BRIEF
Please echo everything in the data below, from the very start down to the line containing "Open the Haberler.com", including that line.

-.-.-

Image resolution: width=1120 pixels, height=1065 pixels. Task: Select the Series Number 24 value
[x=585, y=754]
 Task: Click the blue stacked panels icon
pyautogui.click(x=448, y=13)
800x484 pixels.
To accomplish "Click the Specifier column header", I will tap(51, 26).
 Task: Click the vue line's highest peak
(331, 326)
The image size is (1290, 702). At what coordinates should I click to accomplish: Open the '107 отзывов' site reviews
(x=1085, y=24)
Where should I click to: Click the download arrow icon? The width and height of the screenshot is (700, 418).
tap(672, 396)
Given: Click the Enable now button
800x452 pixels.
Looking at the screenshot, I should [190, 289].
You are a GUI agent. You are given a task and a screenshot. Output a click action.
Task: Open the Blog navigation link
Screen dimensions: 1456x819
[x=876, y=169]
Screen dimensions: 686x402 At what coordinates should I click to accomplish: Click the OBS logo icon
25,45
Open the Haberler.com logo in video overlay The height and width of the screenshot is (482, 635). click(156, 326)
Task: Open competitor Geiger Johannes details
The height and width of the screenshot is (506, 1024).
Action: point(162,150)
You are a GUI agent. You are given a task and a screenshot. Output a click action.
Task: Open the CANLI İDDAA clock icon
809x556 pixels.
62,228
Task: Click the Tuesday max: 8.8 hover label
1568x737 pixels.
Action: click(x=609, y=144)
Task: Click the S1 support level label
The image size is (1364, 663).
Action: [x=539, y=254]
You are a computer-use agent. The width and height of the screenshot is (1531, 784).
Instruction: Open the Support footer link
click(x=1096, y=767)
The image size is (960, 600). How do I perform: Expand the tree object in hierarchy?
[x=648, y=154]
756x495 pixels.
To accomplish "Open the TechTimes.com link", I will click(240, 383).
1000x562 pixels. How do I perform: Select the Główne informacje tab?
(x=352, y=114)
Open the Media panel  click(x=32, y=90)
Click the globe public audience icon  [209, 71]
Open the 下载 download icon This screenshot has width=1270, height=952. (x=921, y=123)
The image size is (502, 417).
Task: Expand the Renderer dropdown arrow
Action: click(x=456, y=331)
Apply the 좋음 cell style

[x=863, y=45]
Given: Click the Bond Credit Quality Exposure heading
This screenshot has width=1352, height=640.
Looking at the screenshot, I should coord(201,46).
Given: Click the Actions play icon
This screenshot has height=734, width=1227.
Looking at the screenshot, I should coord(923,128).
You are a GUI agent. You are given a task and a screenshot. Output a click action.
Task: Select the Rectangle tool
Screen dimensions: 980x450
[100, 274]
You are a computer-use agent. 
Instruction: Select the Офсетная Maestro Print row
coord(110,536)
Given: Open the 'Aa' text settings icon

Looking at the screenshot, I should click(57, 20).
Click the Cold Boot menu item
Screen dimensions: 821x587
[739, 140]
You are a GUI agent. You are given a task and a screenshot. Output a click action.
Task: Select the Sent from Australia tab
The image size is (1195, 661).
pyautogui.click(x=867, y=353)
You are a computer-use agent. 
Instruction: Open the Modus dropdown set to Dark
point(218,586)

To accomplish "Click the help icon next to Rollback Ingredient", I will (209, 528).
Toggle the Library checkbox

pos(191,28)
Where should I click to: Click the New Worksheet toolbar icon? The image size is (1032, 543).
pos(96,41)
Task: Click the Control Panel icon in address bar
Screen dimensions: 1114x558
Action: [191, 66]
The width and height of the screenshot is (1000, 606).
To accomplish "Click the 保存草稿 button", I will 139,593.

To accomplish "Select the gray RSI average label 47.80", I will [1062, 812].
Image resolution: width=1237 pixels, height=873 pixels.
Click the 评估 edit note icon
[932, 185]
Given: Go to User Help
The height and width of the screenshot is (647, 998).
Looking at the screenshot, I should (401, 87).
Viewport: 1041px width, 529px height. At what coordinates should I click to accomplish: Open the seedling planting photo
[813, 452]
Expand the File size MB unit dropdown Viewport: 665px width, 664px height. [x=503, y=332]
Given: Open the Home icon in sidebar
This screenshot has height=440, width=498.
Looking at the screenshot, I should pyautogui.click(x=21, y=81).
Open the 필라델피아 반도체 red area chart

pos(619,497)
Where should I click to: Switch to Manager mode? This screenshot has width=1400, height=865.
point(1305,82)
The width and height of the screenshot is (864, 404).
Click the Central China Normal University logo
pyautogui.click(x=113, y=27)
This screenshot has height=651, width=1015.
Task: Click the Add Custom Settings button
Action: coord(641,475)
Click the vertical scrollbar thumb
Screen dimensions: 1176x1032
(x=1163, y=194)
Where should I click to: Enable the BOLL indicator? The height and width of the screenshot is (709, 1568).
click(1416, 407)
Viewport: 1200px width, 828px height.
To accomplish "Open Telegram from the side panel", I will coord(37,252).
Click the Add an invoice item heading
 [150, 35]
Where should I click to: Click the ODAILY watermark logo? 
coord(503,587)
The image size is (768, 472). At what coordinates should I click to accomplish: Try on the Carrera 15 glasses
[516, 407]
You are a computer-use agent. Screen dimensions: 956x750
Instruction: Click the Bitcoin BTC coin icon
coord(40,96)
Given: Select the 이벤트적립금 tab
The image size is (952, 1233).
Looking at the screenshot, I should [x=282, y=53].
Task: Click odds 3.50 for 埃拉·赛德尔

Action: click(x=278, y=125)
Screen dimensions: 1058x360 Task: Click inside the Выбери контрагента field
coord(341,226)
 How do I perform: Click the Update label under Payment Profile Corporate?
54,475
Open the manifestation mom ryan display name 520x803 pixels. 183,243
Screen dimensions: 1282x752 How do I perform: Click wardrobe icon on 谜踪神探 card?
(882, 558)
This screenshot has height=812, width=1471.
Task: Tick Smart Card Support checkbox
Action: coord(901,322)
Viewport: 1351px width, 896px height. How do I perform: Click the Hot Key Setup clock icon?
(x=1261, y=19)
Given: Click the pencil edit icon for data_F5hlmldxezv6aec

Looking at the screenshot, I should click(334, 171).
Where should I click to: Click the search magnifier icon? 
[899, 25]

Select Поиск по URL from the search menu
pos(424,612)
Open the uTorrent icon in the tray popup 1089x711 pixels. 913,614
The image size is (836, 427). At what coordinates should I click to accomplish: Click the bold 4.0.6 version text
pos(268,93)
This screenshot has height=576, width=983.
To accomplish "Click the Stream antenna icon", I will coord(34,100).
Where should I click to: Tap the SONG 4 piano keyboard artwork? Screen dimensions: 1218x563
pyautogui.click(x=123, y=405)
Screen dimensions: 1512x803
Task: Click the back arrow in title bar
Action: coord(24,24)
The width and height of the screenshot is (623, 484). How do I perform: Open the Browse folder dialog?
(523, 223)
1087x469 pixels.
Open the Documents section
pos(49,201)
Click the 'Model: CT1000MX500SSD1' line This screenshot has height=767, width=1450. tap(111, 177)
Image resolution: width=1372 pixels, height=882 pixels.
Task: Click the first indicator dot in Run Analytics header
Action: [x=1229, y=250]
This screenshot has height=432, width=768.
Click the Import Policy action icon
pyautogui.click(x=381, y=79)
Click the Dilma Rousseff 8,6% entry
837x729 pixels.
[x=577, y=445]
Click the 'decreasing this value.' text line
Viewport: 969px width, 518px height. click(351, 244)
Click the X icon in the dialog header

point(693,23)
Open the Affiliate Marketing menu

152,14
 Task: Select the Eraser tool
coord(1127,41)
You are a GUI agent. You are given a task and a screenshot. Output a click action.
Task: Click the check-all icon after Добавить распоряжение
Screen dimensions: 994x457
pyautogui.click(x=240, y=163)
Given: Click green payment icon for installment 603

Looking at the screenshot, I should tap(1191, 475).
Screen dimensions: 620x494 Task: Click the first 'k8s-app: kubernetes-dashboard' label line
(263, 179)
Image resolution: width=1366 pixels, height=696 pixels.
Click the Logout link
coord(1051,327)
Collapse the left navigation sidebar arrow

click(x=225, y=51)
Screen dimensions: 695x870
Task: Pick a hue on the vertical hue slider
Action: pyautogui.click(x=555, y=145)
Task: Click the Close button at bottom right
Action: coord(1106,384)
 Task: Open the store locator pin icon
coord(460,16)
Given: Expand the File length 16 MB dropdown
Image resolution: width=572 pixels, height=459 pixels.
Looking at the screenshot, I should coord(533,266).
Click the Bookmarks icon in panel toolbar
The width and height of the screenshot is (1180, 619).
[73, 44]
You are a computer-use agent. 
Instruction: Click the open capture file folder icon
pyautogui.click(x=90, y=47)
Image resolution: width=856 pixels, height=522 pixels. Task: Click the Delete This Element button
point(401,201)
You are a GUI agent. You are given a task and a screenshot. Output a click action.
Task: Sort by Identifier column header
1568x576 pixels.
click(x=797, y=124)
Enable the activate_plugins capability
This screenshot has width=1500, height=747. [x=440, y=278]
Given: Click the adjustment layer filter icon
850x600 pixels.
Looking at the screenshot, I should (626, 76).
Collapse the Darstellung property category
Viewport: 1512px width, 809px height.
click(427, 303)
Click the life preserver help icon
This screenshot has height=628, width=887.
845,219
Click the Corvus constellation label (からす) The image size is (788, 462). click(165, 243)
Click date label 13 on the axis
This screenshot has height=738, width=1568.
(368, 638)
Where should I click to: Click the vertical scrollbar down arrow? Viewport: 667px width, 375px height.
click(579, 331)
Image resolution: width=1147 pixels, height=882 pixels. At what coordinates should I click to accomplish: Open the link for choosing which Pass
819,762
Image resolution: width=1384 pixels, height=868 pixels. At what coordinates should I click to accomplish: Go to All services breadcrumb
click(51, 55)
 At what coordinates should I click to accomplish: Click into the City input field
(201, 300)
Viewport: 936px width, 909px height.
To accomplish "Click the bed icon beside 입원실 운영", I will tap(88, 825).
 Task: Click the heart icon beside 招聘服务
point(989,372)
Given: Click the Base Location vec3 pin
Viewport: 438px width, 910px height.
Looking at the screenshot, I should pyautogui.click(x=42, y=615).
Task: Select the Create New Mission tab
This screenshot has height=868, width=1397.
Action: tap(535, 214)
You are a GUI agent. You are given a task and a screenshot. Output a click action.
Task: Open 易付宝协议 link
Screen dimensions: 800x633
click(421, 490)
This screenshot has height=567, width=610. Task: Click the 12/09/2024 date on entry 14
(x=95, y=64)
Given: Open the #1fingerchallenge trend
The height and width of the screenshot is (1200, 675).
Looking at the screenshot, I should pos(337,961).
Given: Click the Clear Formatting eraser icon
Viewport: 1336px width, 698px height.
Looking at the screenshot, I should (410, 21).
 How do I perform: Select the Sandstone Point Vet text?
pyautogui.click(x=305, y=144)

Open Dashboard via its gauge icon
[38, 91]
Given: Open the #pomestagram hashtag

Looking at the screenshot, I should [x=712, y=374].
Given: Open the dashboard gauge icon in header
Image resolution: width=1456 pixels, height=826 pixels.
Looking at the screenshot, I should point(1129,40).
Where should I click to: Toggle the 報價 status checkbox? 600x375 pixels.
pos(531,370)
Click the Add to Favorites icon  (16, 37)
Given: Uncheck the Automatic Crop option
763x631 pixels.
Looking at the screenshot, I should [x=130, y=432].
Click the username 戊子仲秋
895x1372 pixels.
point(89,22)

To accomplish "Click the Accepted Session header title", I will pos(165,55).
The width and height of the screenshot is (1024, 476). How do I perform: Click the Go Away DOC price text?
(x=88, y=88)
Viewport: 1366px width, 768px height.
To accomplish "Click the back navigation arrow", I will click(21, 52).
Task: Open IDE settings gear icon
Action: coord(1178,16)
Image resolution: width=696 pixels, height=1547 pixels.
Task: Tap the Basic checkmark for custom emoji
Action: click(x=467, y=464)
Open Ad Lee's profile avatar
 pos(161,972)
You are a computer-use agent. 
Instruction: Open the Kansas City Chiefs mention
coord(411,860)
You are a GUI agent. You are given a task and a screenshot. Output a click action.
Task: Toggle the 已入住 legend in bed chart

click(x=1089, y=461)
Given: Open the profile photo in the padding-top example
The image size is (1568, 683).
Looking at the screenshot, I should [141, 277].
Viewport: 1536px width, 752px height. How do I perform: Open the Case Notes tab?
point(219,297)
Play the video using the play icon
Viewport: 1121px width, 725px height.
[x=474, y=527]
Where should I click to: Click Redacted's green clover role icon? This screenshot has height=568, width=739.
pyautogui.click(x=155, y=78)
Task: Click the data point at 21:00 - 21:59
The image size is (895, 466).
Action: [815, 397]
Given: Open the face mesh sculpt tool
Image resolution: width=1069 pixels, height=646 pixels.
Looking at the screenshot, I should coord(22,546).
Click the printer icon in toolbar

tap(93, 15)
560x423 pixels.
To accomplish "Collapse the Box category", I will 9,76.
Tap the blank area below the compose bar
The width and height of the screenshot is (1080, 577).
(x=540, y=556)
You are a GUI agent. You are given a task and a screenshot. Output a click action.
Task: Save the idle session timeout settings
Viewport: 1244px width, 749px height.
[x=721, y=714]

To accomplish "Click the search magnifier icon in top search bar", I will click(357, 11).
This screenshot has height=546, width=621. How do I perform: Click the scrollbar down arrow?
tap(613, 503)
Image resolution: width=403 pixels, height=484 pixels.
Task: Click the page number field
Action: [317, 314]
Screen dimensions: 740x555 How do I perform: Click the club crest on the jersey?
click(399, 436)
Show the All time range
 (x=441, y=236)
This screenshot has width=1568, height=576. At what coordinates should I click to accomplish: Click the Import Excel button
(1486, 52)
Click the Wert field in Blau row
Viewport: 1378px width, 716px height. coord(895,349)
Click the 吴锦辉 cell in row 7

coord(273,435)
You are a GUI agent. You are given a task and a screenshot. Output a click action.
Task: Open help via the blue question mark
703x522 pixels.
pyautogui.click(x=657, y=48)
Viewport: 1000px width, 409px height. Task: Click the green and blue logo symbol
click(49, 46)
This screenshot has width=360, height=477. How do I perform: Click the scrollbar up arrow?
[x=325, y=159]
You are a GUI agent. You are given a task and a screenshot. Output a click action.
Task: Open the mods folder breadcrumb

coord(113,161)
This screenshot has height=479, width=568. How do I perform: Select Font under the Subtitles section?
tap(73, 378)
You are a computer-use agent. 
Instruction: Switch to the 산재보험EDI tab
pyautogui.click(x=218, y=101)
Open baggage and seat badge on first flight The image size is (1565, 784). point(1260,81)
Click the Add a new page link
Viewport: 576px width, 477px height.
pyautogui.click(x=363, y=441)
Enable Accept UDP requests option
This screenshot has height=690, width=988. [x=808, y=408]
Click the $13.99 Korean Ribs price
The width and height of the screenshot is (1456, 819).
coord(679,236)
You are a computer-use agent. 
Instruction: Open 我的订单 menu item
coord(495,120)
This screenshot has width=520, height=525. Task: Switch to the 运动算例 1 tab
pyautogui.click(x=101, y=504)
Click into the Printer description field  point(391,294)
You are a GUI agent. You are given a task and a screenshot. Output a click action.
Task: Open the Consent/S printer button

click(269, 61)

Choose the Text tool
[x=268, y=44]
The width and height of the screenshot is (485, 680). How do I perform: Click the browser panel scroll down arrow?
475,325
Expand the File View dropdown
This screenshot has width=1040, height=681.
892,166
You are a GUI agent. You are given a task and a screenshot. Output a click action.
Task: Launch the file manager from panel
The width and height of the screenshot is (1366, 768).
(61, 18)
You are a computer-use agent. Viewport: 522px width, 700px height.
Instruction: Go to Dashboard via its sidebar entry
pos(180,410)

-.-.-

EXPECTED ANSWER
Image resolution: width=1120 pixels, height=1065 pixels. Task: Select the Series Number 24 value
[x=585, y=754]
 Task: Click the blue stacked panels icon
pyautogui.click(x=448, y=13)
800x484 pixels.
To accomplish "Click the Specifier column header", I will tap(51, 26).
 Task: Click the vue line's highest peak
(331, 326)
The image size is (1290, 702). At what coordinates should I click to accomplish: Open the '107 отзывов' site reviews
(x=1085, y=24)
Where should I click to: Click the download arrow icon? The width and height of the screenshot is (700, 418).
tap(672, 396)
Given: Click the Enable now button
800x452 pixels.
Looking at the screenshot, I should [190, 289].
You are a GUI agent. You are given a task and a screenshot. Output a click action.
Task: Open the Blog navigation link
Screen dimensions: 1456x819
[x=876, y=169]
Screen dimensions: 686x402 At what coordinates should I click to accomplish: Click the OBS logo icon
25,45
Open the Haberler.com logo in video overlay The height and width of the screenshot is (482, 635). click(156, 326)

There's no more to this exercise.